脂肪肝病理所見と肝がんリスク評価への新たな視点提供へ

脂肪性肝疾患(SLD:肝臓の5%以上に脂肪沈着を来した状態を総称した疾患群)は、肥満人口の増加に伴い、世界中で問題となっている。近年では人口の約3割が脂肪肝を有すると言われ、その中から肝がんの発症リスクの高い患者を特定することが重要な課題になっているという。


東大病院消化器内科検査部東大大学院消化器内科学の研究グループは、日本IBMの協力の下、脂肪肝肝生検標本のデジタル病理画像の深層学習によって、脂肪肝からの肝がん発症リスクを予測するAIモデルを構築した。

肝線維化は肝がん発症リスクの最も重要な指標とされているが、SLDにおいては、線維化の進展していない状態でも肝がんを発症するケースが頻繁に報告されている。そこで、非がん組織における細胞異型、核細胞質比の上昇、炎症細胞浸潤、大型脂肪滴の消失など、微細な病理所見を認識することにより、線維化が進行していない症例からの肝がん発症予測を可能とした。上記所見は暗黙知をXAIが明確化したものだ。

肝臓の病理画像からの肝がん発症リスクの高精度な予測ができる。同モデルの活用は、肝がん発症高リスク患者の早期発見を通じた適切なフォローアップを可能とし、将来的な肝がん予防と治療成績の向上への貢献が期待される。今回の研究成果は、慢性肝疾患の肝病理組織から発がん予測を行ったものであり、脂肪肝診療における更なる発展をもたらすブレイクスルーになるだけでなく、他疾患への応用も期待される。
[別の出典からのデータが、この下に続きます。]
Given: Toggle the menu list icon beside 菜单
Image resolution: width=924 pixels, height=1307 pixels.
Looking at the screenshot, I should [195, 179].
AMED(105) 脂肪肝炎を背景とする代謝関連肝がん発生の病態解明に関する研究、代謝関連脂肪性肝疾患および肝がんの病態解明に関する研究厚生労働科学研究費補助金「肝がん・重度肝硬変の医療水準と患者のQOL向上等に資する研究」の支援を受けて行われた。脂肪肝病理所見と肝がんリスク評価に新たな視点を提供することが望める。研究成果は「Hepatology」電子版に掲載された。